2. What inspires you and your writing?

Reality, both the way I see it and the way I would like to see it. Even my sci-fi or imaginary [stories] are rooted in my personal reality. I do not “plan” a story (or poem) – I have the idea and from then on they write themselves. I use quite a lot [of] Jewish motifs, even if they are secondary. And I do my best to emulate some of my personal “hero” writers, including yet not limited to Miguel Cervantes, Sholem Aleichem, Richard Adams, Isaac Asimov.

3. What keeps you going when experiencing times of misery and despair?

Simply an undeniable (sounds corny, sorry) positive attitude, optimism, trust in humanity (which at times comes under heavy fire), and a dab of…fatalism. And I believe I am one of a very limited number of atheists who spends a lot of time talking to…God.

4. What advice do you have for microfiction writers?

Microfiction, especially the one under 100 words (try 50, 25, even 10 words) is a tough proposition. You must rely HEAVILY on the intelligence of your readers to connect the dots you placed, with armies of missing words in between, to get the entire picture; however it is YOUR duty to provide the best dots, hints, directions. An ending twist is a great tool, but don’t make it the sole purpose of the story, there MUST be a fluent idea, a story from start to end. Use also “word saving tools” like italics, hyphenation, apostrophes AND make the title part of the story. Don’t disappoint your readers, make them feel like it is one hell of a long story. Trust me – you can make them laugh, cry, or wow.

5. Is there anything else that you would like people to know about you and/or your writing?

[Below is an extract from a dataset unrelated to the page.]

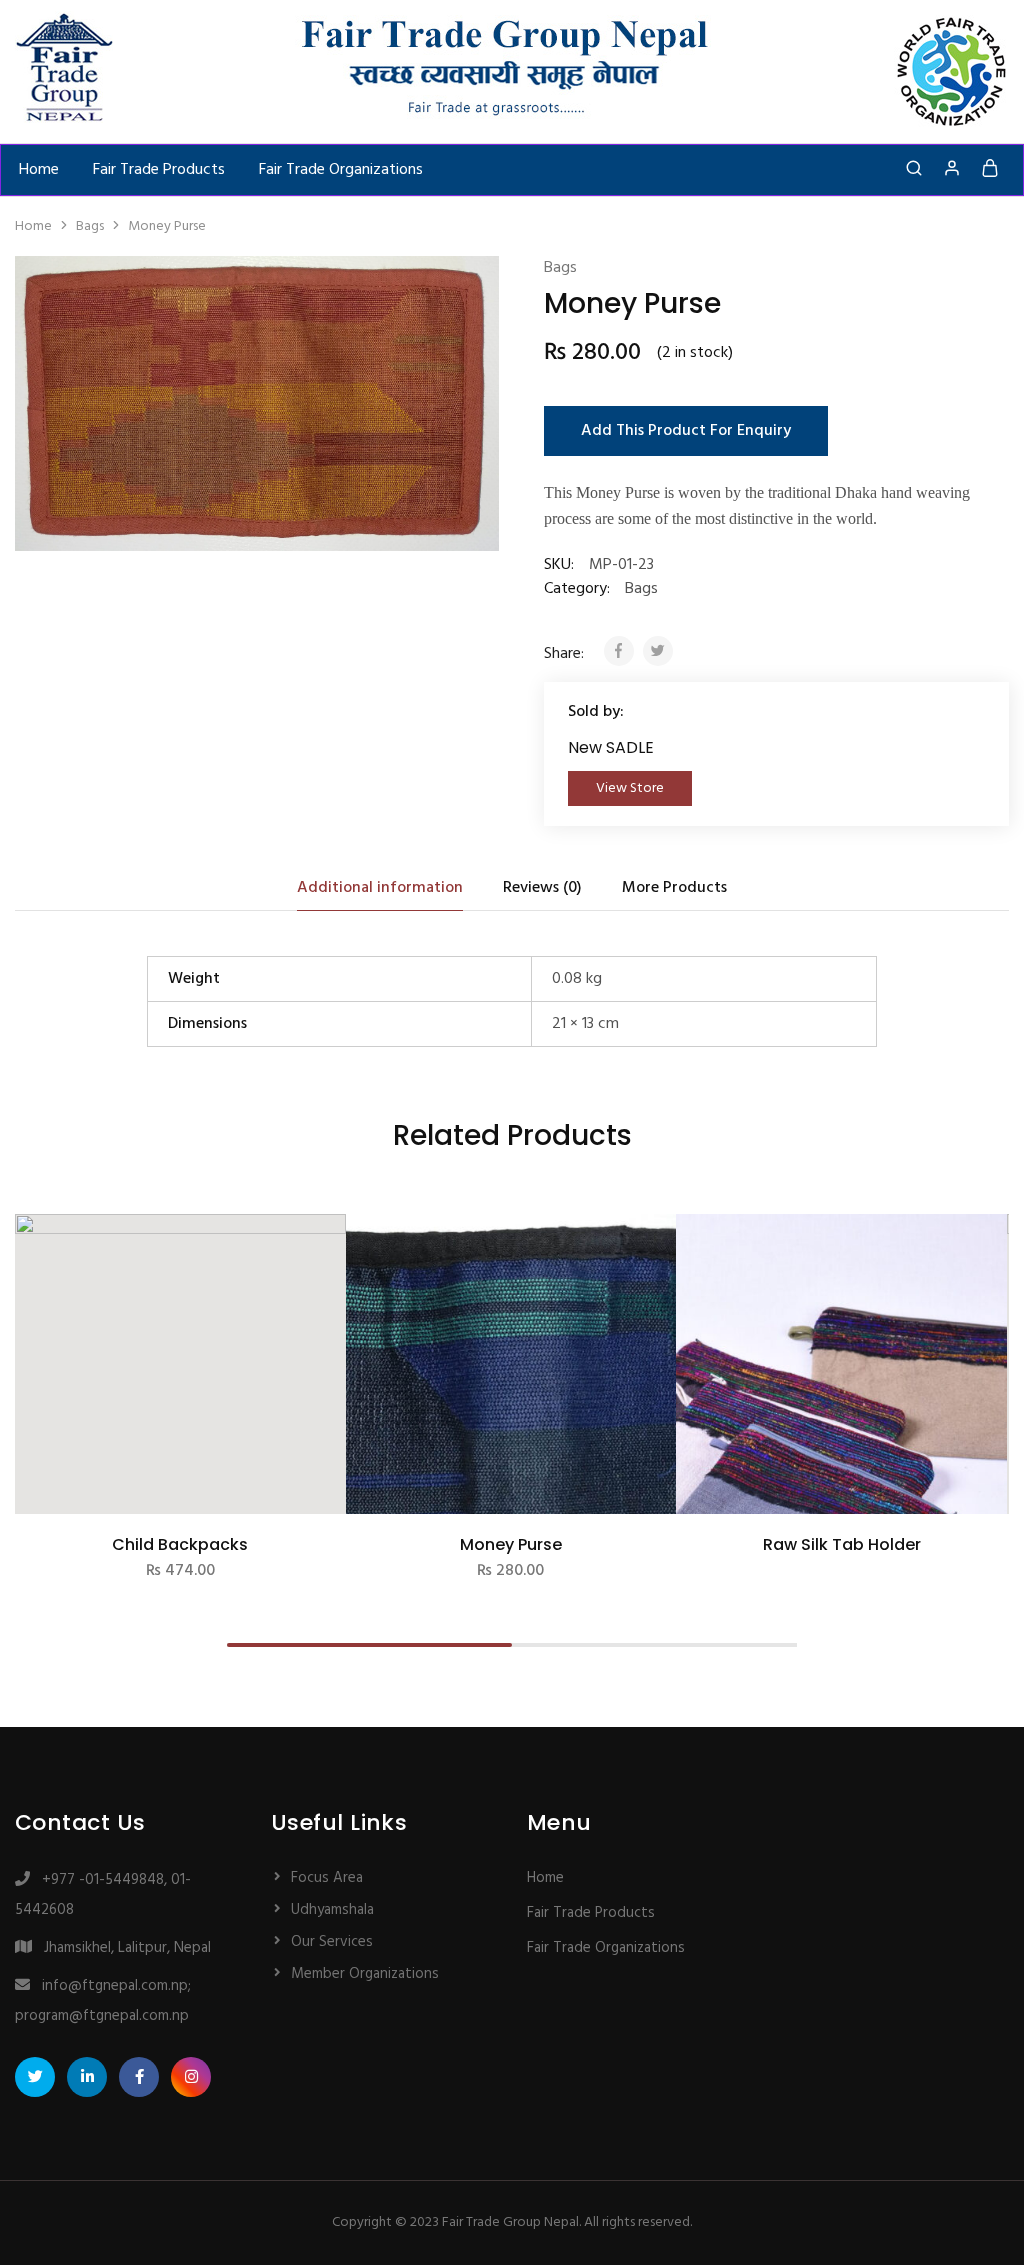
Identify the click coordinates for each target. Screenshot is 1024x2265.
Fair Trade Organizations (341, 170)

I love to read what I write, I think this is a certain measure of quality. I write short stories, poetry (English and Romanian), and some auto-bio material. I am part of everything I write, I do not write for others (though it would be nice to be discovered and appreciated), I write mainly for myself. I love helping others with their writing and I am always delighted to find writers who are more talented than myself, it is a kind of “beautiful masochism” that I delight in. I do not have any official writing degree, yet I do believe (sorry for this bit of immodesty) that I am naturally talented in this aspect. And I am not alone in it.

Yossi Faybish was born in Romania, where he spent his childhood absorbing a rich cultural heritage seeping through the imperfect seals of an oppressive system. He finished his higher studies in Israel, and then wandered away with his job and his family, finally ending in Belgium. He works in and is passionate about the high-tech industry, though writing is a serious runner-up; or maybe it’s the other way around. Yossi writes prose and poetry in a variety of styles and languages, mainly English and Romanian. “I want people to know not the what but the way I think,” he says. yossifaybish.com. aquillrelle.com.